**Dataset content**

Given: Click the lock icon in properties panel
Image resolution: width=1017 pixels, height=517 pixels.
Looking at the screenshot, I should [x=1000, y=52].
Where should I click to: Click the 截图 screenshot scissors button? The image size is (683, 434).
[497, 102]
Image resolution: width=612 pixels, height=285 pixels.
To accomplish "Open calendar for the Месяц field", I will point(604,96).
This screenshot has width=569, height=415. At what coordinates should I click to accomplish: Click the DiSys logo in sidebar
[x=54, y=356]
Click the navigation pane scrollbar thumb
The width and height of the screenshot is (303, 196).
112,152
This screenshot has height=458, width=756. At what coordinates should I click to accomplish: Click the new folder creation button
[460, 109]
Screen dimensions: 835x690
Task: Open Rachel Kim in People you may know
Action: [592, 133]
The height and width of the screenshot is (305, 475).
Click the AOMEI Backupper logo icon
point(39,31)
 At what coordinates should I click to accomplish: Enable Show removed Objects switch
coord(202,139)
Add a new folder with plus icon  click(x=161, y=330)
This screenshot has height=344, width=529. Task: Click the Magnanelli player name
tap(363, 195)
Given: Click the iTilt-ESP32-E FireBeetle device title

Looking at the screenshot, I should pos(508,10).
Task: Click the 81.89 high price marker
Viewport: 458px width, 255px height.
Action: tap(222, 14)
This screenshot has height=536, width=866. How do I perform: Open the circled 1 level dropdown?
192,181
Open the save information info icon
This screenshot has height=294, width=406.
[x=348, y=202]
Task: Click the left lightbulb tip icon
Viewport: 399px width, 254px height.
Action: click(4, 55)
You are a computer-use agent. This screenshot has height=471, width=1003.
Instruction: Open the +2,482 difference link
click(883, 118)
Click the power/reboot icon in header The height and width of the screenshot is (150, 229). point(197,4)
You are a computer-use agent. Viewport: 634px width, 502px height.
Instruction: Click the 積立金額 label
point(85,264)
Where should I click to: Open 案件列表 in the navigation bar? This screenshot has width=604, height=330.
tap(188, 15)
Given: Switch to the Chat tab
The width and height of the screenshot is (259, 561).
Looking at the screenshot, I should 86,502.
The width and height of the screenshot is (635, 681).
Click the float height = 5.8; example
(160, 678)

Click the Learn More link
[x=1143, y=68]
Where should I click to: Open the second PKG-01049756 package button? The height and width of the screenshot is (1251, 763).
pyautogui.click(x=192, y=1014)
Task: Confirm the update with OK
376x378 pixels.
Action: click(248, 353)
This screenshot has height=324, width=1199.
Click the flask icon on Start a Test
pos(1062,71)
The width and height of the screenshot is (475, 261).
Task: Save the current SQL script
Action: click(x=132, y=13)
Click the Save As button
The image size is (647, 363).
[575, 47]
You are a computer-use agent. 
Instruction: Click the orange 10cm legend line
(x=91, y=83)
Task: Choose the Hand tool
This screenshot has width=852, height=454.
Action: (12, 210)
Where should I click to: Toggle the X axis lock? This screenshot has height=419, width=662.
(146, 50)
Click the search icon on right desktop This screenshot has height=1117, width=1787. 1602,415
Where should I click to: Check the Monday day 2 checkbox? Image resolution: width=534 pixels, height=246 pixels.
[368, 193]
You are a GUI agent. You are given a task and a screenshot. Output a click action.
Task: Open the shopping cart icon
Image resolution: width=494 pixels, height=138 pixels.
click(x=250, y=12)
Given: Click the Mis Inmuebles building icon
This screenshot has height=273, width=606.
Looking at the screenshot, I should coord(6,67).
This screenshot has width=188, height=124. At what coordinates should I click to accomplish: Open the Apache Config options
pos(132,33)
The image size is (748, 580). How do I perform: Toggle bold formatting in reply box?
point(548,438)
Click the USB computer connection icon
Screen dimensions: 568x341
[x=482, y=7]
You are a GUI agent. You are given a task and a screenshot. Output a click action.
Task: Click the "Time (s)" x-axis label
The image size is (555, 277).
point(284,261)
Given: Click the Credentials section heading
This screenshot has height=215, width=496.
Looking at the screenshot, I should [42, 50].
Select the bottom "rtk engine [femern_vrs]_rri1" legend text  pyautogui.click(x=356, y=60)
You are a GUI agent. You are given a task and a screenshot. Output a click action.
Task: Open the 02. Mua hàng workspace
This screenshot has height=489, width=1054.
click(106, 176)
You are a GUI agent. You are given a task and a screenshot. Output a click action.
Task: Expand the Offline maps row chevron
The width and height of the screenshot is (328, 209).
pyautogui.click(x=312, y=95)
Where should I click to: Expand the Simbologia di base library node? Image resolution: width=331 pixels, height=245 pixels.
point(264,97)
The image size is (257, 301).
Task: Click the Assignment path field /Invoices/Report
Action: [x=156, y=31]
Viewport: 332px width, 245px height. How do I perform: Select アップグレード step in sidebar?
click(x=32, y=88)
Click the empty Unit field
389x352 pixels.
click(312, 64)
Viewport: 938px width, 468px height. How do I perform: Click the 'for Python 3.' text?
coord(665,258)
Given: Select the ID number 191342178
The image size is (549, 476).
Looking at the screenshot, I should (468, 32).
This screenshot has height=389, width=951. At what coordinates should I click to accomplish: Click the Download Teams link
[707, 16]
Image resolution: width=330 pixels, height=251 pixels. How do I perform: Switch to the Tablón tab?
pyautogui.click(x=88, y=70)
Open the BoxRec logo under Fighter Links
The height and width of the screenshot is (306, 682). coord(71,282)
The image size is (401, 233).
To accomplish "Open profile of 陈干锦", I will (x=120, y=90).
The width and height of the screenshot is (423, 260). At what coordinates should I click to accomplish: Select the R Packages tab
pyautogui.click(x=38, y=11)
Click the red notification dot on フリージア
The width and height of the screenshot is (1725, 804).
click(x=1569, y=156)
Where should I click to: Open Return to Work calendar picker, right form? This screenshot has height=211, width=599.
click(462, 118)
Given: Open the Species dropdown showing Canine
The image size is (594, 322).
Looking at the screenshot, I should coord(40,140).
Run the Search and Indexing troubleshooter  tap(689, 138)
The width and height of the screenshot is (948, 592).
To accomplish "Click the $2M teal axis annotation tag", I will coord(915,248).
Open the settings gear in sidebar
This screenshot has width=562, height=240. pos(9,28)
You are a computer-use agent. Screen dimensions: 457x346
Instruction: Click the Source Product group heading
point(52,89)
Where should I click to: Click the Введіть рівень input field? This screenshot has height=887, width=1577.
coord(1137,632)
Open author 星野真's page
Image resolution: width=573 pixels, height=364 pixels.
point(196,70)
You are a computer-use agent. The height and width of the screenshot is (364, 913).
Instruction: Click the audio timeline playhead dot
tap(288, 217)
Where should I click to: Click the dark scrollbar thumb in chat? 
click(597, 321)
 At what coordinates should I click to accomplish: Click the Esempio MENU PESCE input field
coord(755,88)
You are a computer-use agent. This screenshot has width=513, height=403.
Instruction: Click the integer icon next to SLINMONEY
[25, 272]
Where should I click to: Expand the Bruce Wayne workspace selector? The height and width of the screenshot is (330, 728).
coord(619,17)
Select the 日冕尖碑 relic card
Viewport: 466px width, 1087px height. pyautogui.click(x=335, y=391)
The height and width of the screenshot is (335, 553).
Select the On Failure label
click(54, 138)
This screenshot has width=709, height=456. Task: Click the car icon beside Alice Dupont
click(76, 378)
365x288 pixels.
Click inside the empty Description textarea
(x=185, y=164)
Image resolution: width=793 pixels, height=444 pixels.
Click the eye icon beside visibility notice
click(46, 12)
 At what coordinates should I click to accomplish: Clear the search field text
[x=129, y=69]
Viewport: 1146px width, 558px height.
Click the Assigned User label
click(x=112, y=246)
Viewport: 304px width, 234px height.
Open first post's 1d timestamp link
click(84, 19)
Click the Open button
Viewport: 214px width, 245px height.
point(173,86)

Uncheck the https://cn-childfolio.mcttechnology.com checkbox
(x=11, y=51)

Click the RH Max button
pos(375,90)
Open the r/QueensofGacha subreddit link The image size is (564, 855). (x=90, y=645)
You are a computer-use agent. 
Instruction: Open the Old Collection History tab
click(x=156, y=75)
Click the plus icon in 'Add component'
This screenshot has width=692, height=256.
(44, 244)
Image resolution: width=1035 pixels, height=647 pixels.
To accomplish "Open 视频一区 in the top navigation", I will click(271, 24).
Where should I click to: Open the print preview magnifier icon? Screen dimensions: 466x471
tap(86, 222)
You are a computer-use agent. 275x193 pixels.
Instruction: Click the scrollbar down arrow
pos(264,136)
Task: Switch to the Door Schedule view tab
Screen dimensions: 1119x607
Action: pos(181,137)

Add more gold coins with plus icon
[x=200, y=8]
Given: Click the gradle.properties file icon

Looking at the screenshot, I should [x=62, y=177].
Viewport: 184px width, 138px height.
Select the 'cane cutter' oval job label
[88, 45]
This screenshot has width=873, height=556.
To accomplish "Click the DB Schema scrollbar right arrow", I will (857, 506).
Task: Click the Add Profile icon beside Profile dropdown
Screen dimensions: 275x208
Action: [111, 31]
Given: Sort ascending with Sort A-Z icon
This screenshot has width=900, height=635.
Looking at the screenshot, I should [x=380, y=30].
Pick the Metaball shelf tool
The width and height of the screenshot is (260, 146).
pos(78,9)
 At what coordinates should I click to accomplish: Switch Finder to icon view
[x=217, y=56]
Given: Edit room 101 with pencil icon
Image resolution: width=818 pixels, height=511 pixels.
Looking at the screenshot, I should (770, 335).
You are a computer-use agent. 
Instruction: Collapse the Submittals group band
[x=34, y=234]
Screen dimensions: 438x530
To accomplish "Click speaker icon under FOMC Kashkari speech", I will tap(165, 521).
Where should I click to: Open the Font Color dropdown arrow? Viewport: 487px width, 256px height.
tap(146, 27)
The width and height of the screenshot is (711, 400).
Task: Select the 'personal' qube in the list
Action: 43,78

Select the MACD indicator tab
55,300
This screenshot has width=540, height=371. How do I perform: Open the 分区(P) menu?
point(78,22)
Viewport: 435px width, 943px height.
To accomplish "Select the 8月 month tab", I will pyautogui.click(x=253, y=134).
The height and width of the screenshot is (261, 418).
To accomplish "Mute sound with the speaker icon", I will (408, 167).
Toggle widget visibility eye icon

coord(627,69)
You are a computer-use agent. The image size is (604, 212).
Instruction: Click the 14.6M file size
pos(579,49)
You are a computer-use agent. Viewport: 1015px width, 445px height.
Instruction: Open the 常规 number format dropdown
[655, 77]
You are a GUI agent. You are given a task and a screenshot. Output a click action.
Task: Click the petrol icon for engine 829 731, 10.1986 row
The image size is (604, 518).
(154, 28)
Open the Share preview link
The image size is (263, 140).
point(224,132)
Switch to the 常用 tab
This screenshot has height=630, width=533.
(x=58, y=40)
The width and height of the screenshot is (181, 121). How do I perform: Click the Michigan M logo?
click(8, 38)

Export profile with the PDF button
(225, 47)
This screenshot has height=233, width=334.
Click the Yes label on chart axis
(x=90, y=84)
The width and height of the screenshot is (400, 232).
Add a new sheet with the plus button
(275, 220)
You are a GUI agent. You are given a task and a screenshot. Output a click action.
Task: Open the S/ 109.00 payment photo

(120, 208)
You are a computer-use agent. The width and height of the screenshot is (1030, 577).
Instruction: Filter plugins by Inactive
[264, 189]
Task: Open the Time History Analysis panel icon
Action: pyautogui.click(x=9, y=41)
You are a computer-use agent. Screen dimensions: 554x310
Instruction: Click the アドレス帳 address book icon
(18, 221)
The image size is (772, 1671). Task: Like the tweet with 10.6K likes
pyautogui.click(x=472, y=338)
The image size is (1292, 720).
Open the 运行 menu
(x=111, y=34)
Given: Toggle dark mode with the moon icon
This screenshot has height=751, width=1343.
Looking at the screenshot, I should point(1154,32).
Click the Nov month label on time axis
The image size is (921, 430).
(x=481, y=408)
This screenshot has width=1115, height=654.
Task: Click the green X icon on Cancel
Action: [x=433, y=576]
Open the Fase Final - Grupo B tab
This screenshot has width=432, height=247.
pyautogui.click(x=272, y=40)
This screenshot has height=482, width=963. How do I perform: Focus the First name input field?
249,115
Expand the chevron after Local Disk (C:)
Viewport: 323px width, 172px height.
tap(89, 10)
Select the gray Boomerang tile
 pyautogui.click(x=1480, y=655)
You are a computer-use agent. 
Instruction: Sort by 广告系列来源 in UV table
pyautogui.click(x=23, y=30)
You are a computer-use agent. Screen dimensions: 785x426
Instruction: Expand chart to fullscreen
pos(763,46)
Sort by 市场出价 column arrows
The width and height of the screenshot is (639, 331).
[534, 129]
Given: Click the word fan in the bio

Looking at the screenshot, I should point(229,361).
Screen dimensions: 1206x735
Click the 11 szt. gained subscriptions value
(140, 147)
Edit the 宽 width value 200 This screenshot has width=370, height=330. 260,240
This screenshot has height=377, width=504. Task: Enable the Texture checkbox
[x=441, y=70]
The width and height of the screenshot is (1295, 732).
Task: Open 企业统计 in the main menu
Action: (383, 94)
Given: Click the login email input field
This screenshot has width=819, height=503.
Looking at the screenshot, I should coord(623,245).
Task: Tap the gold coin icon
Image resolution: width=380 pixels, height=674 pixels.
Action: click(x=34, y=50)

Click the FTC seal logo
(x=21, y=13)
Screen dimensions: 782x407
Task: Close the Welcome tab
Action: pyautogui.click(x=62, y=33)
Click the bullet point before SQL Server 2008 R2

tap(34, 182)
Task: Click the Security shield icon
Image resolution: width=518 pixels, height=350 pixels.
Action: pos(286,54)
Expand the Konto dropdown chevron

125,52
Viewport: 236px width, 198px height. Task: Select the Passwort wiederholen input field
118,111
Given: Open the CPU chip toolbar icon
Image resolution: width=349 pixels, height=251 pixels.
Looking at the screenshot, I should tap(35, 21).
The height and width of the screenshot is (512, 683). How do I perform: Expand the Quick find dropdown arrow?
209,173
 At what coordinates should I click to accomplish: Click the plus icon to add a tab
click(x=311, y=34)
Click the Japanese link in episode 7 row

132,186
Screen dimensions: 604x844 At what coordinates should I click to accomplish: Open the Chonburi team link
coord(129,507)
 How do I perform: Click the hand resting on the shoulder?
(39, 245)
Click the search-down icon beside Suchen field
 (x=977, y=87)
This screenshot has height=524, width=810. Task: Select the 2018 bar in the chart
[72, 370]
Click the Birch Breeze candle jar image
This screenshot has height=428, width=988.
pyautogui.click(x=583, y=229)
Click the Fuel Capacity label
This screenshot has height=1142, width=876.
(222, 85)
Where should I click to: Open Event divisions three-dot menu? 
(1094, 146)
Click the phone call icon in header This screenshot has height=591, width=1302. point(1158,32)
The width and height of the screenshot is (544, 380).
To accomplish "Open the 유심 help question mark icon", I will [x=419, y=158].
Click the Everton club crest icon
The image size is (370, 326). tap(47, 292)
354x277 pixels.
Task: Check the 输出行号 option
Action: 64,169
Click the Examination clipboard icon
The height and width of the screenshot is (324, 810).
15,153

**What the task requires**
Lines in the data containing the string "engine" are to be counted; give that number alone.

**Output of the exercise**
2